Aku dan mas Jamal tidur hingga pagi dating membawakan adzan subuh dan kokokan ayam. Aku melaksanakan sholah subuh secara berjamaah dengan suamiku. Menjelang pukul enam pagi aku sudah mandi dan segera menyiapkan sarapan pagi untuk mas Jamal. Hari ini mas Jamal tidak masuk kerja karena masih cuti selama seminggu dari pekerjaannya sebagai seorang PNS.
Saat kami sedang menikmati sarapan pagi tiba-tiba bapakku datng dengan seorang pria yang ternyata dia adalah om Parno keponakan bapak.

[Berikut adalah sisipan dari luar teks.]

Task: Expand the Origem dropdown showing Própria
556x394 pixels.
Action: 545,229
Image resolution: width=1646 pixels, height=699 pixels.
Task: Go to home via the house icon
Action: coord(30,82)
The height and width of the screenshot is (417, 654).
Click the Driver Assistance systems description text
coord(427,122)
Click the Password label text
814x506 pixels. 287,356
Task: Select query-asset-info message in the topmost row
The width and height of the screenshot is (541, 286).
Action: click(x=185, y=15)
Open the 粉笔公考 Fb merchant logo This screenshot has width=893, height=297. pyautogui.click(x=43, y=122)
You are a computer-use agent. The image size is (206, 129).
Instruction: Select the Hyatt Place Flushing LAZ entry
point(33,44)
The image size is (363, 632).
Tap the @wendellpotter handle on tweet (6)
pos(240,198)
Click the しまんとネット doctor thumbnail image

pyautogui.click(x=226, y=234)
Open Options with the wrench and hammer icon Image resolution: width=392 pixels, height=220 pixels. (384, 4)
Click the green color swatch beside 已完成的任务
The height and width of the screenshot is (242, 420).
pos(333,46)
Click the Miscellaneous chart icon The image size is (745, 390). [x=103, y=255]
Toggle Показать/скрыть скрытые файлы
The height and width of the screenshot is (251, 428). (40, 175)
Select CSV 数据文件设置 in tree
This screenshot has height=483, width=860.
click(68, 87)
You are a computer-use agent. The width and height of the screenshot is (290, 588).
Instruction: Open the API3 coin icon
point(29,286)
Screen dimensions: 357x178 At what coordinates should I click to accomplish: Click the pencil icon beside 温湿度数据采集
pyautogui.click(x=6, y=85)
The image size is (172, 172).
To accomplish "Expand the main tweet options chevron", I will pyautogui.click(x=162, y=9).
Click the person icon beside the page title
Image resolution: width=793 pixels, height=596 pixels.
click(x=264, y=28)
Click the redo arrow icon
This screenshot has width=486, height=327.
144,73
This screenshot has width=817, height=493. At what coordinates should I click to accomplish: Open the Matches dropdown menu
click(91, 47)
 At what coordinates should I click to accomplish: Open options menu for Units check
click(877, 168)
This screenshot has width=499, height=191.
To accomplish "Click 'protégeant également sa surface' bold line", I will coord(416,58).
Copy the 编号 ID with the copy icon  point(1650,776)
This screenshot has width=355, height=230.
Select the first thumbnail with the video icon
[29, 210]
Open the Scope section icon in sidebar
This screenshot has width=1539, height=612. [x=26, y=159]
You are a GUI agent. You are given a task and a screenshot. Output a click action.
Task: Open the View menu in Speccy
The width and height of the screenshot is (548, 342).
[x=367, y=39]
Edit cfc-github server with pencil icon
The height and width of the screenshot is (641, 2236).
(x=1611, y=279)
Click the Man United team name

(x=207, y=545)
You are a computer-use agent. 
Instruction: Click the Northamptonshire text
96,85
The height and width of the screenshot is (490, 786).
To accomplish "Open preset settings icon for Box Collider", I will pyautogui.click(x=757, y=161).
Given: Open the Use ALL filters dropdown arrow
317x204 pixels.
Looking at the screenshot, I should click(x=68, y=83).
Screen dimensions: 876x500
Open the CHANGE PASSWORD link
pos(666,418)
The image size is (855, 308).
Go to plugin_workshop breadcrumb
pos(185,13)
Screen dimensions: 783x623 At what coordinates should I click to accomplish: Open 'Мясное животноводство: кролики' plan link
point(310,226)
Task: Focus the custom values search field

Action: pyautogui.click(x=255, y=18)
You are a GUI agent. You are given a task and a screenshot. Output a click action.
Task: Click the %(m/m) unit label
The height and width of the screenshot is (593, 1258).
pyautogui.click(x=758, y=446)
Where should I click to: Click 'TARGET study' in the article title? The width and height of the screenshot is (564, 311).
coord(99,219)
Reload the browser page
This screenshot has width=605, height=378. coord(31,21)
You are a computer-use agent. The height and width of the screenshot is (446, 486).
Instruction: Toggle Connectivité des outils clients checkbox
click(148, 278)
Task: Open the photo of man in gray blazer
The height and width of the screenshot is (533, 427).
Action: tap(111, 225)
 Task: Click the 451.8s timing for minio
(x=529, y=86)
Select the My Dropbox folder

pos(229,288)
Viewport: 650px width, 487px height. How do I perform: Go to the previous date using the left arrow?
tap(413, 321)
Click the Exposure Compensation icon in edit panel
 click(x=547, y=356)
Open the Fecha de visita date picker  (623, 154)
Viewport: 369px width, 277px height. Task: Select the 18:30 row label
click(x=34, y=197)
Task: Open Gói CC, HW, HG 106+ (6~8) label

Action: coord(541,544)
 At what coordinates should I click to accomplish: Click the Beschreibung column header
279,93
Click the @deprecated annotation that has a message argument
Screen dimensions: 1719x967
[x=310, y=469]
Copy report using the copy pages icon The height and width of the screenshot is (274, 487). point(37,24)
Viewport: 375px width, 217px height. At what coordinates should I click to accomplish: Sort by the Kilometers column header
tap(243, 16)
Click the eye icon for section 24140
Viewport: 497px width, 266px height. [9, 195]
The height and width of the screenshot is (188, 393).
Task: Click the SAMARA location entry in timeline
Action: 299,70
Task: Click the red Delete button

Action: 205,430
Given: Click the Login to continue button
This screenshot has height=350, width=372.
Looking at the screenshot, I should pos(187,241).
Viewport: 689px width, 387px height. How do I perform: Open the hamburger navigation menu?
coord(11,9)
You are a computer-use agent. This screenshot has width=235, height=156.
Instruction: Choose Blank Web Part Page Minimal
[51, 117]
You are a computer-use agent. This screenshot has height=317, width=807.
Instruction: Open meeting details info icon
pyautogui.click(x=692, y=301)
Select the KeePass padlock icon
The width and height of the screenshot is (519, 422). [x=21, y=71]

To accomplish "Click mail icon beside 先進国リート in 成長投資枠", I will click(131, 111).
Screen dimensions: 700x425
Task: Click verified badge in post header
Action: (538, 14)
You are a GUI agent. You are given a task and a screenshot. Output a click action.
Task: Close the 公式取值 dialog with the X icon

“Maaf pagi-pagi sudah bertamu”
“Oh tidak apa-apa” jawab mas Jamal.
“ini adalah omnya Mia dari Sumetera baru sampai tadi malam. Cuma nggak sempat kesini karena kelelahan” bapak mencoba menjelaskan keadaannya.
Akhirnya tiga orang pria tersebut terlibat pembicaraan yang menyenangkan, sedangkan aku hanya diam dan sesekali tertawa kecil karena aku masih belum percaya kalau aku sudah menjadi istrinya mas Jamal.
***
Ini adalah hari keempat aku menjadi istri dari mas Jamal dan aku lagi-lagi sering bermenung diri karena aku masih belum bisa mencintai mas Jamal. Walaupun aku sudah berusaha kuat melupakan bang Sardi yang kini menjadi TKI tetapi hati ini selalu menolak.
“Dek Mia, ada tamu tolong buatkan minuman” mas Jamal membuyarkan lamunanku.
“Siapa Mas?”
“Hasyim Sardi. Dia baru saja datang kemarin dari Malaysia karena mengantar temannya yang sakit di kampong sebelah” mendenagr ucapan mas Jamal aku terkejut setangah mati, seperti disambat petir disiang bolong. Darah seperti berhenti mengalir, dunia terasa lebih cepat berputar.
“Dek Mia, temuilah, dia ingin sekali bertemu denganmu. Aku tahu perasaan kamu sekarang tetapi kamu jangan terbawa oleh perasaan itu karena kamu …. istriku” dunia semakin berat saat mas Jamal mengatakan hal itu.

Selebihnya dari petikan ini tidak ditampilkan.